INFORMATION Block Start
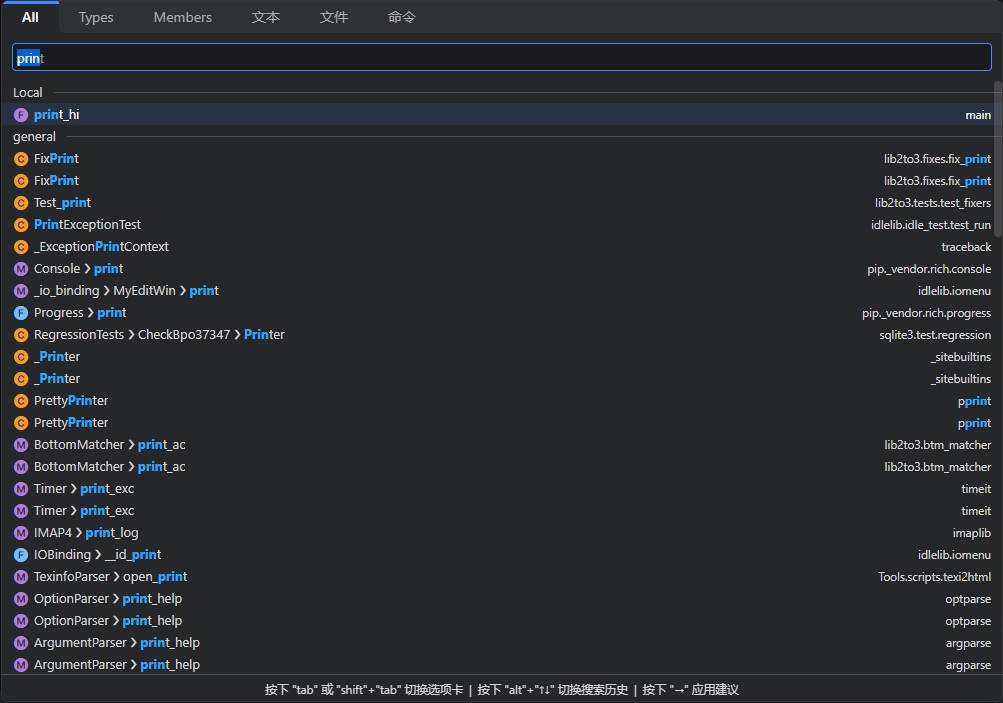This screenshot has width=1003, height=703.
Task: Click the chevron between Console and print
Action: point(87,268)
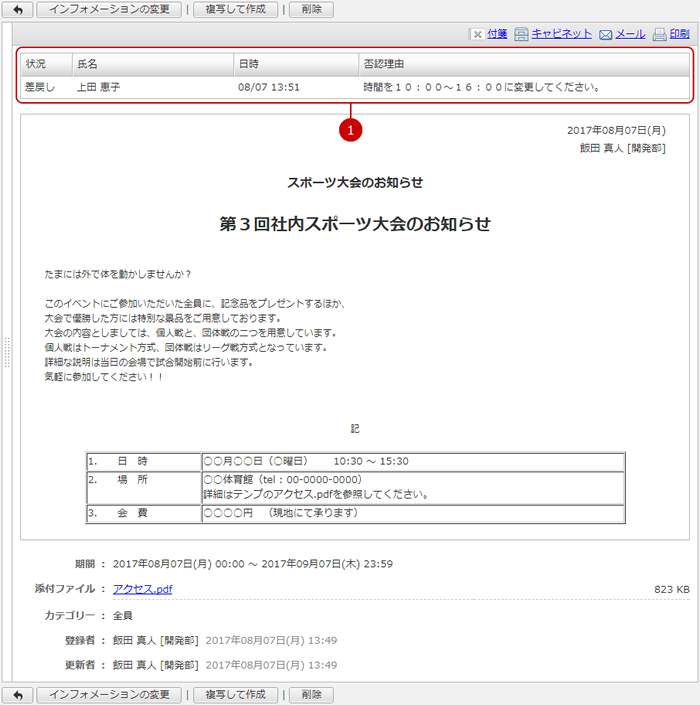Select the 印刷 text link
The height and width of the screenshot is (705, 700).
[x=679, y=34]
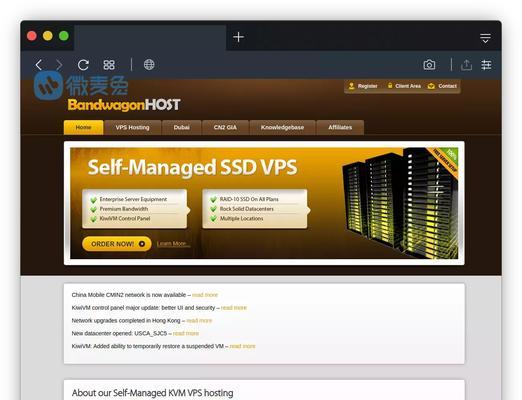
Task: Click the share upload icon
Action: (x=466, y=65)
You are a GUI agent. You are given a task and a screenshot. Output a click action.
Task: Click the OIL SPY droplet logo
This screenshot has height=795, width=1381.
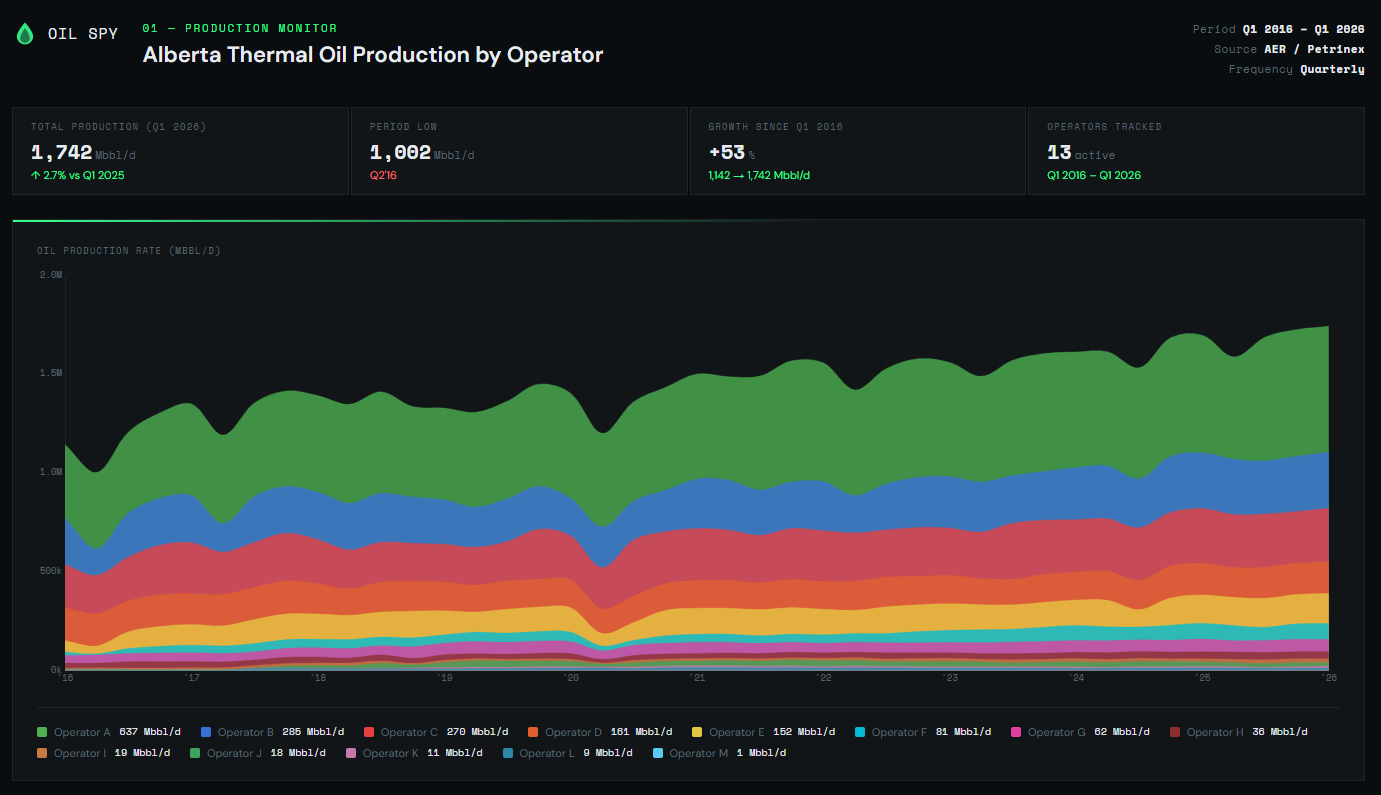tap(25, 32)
INFORMATION Block End
§ **AIM OF THE EXERCISE**
Omit all pictures, and repeat exactly the lines from the line containing "You are a GUI" through the end of the data.

§ **RESULT OF THIS EXERCISE**
You are a GUI agent. You are given a task and a screenshot. Output a click action.
Task: Click the OIL SPY droplet logo
This screenshot has height=795, width=1381.
tap(25, 32)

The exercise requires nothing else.